▶ **Quoted passage**
>> Begin
Does money bring happiness? Emma Smith, author of As Green as Grass, tells us about how she gave up a job with good pay and was happier for it.

Read her guest blog post here.

whenim64 Thu 15-Aug-13 10:56:49

Having just enough money is all I need. Being retired, I have cut costs in so many different ways, so can manage on a smaller income and retirement has freed me up to enjoy life. I was happy and tired when working hard, and now I'm happy and free to do as I like, without needing money to pay for much of what I want to do.

The pressure of deadlines that the author of the blog refers to wouldn't have felt so imposing to me. Deadlines motivated me to focus on the task in hand. I rarely had that Monday morning feeling, either. Work was interesting and stimulating, not a slog. Perhaps the blogger could have arranged her home life differently, so that writing job didn't turn into an albatross round her neck? I guess I would have experienced her situation differently.
>> End
▶ **Items**
>> Begin
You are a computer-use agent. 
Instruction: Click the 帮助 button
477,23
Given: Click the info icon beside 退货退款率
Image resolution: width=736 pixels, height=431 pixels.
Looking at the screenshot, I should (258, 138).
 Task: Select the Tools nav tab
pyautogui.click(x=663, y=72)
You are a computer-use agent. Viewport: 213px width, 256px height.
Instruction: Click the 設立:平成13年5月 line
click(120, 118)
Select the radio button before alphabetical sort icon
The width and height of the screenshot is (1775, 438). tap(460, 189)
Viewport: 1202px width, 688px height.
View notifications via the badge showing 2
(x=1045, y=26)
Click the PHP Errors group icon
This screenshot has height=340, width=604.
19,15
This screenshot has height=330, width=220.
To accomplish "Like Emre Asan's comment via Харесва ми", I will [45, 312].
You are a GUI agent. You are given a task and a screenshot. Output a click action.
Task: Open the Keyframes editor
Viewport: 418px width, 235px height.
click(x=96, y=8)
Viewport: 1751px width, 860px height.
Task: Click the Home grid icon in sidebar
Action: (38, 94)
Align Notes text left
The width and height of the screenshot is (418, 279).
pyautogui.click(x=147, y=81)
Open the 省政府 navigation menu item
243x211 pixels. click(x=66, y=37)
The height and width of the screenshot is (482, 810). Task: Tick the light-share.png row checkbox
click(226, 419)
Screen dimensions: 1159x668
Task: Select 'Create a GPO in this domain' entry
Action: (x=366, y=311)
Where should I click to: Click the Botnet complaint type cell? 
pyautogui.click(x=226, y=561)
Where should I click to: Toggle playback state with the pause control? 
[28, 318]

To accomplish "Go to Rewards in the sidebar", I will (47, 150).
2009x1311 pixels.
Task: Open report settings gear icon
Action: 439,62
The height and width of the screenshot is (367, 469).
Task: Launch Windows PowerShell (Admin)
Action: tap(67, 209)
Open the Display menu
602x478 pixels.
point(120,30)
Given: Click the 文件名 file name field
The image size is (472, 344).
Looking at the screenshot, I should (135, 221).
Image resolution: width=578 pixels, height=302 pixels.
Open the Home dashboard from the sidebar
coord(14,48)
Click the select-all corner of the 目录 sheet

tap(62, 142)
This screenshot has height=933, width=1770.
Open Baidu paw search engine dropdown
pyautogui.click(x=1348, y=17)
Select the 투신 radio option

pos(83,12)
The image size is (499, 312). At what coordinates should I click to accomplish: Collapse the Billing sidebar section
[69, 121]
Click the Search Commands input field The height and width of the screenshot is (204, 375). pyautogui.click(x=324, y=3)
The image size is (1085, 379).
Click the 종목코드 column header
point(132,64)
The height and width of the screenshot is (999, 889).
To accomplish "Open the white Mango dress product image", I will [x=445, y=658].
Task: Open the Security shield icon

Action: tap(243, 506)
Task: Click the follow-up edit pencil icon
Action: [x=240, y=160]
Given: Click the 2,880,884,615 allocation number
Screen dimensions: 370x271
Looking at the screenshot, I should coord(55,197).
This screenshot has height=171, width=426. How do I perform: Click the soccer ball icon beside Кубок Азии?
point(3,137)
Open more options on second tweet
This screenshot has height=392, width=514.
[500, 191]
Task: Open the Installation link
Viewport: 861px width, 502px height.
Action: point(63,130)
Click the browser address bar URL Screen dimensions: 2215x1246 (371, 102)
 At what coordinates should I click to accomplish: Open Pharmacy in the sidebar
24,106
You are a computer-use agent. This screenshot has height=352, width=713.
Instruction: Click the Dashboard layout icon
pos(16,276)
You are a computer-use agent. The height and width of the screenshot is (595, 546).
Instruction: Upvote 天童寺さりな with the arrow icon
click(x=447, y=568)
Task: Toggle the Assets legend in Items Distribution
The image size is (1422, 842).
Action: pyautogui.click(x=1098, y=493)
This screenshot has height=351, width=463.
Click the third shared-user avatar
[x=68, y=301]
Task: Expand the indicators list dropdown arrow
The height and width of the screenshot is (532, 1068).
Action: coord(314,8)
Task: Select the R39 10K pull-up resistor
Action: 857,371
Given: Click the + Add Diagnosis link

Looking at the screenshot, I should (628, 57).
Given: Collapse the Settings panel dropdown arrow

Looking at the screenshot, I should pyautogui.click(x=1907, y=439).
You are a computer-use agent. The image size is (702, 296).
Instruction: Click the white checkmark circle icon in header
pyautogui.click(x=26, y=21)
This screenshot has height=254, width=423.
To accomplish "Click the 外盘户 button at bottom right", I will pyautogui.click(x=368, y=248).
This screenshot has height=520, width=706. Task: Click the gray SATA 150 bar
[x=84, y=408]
>> End
▶ **Set of tasks**
1. Answer these about the money-and-happiness thread:
(a) What is the title of the book Emma Smith wrote?
(b) What did Emma Smith give up, according to the introduction?
(c) What effect does whenim64 say deadlines had at work?
2. Retype the money-and-happiness thread from "whenim64 Thu 15-Aug-13" to "her situation differently.".
3. Extend the money-and-happiness thread from its last sentence onward.

▶ **Answers for the tasks**
1.
(a) As Green as Grass
(b) A job with good pay
(c) They gave motivation to focus on the task in hand.

2.
whenim64 Thu 15-Aug-13 10:56:49

Having just enough money is all I need. Being retired, I have cut costs in so many different ways, so can manage on a smaller income and retirement has freed me up to enjoy life. I was happy and tired when working hard, and now I'm happy and free to do as I like, without needing money to pay for much of what I want to do.

The pressure of deadlines that the author of the blog refers to wouldn't have felt so imposing to me. Deadlines motivated me to focus on the task in hand. I rarely had that Monday morning feeling, either. Work was interesting and stimulating, not a slog. Perhaps the blogger could have arranged her home life differently, so that writing job didn't turn into an albatross round her neck? I guess I would have experienced her situation differently.

3.
I did my first degree with four children playing in the same room much of the time. When I needed to get essays submitted, I'd do them when they were in bed. No crying children wondering where I was, but I grew up in a large family and learned to concentrate with noise around me. Not easy, but it didn't make me unhappy.

janeainsworth Thu 15-Aug-13 16:18:42

I'm not sure about 'As green as grass' - perhaps 'The grass is always greener' might be more apposite.
I can't help wondering whether, if the author had given up her writing to play in the flowerbeds with her little boy, she might not now be blogging about the sacrifices she made.
I worked part-time when DS was little, and on the days I spent with him, felt I never wanted to go to work again. Then on the days I went to work, enjioyed it and wished I could be there every day confused

j08 Thu 15-Aug-13 19:33:32

I don't know how we are supposed to respond to that blog. Money didn' t bring happiness in that particular situation, but it's not a situation we are likely to find ourselves in!

Money can certainly do a lot to bring happiness. It can't be much fun having to scrape by on just enough.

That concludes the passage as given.